M. Thouret avait répondu et satisfait aux principales objections de MM. Buzot et Pétion; on remit aux voix le titre Ier, article par article. Aux amendemens présentés par les comités et accueillis par l'Assemblée la discussion en fit joindre quelques-autres non moins nécessaires, et qu'on adopta sans opposition: un de ces amendemens, très important puisqu'il avait pour objet de fortifier le crédit national, est dû à M. Liancourt. Le projet portait:

« Les biens qui ont été ci-devant destinés à des services d'utilité publique appartiennent à la nation; ceux qui étaient affectés aux dépenses du culte sont à sa disposition. »
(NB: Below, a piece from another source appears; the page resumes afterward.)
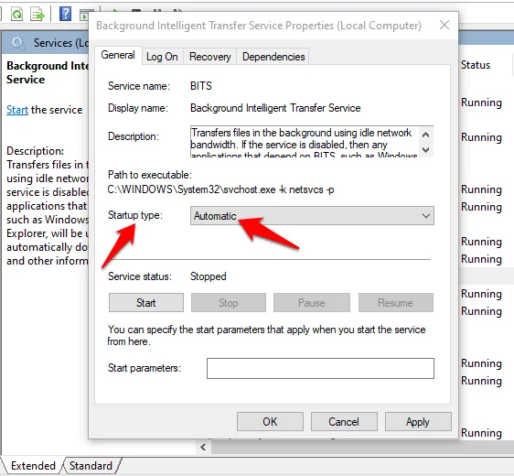The image size is (514, 476).
Task: Switch to the Log On tab
Action: (162, 57)
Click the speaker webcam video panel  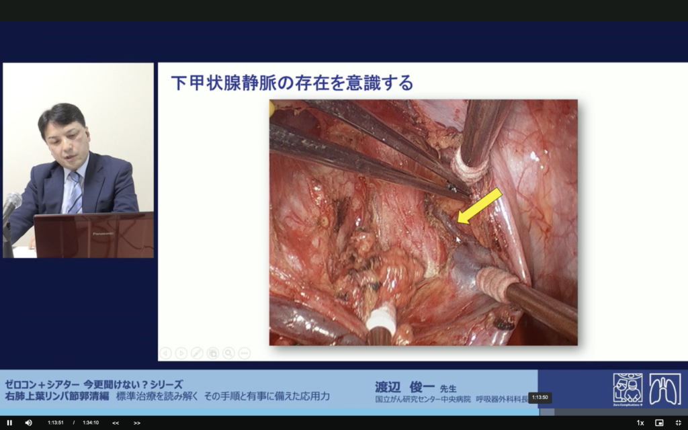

M. Larochefoucault-Liancourt. « Il m'a paru dans la rédaction de cet article qu'on faisait entre les services d'utilité publique et les services du culte une différence qui me semble ne devoir pas exister. On dit que les biens ci-devant destinés à des services d'utilité publique appartiennent à la nation; que ceux qui avaient été destinés au culte sont à sa disposition... (1) Je ne vois aucune raison de cette différence : tous appartiennent à la nation, et tous sont également à sa disposition. (Applaudissemens.) D'ailleurs je pense que la disposition de cet article ne doit pas être circonscrite au passé; sans doute vous ne consacrerez plus à l'avenir l'usage des fondations perpétuelles; vous penserez qu'il n'appartient à aucun homme de prescrire à la société un usage perpétuel : tel établissement excellent aujourd'hui peut devenir en cent ans beaucoup moins utile ou même nuisible; ainsi, toutes les fois que des biens quelconques sont destinés à l'utilité publique, la société doit se réserver le droit d'en diriger l'usage pour la plus grande utilité publique. En conséquence voici la rédaction que je propose :

« Les biens destinés aux dépenses du culte et à tous services d'utilité publique appartiennent à la nation, et sont dans tous les temps à sa disposition.» (Applaudissemens.)

(1) Voyez, tome Ier, la discussion dont le résultat fut de mettre les biens ecclésiastiques à la disposition de la nation. ( Décret du 2 novembre 1789.)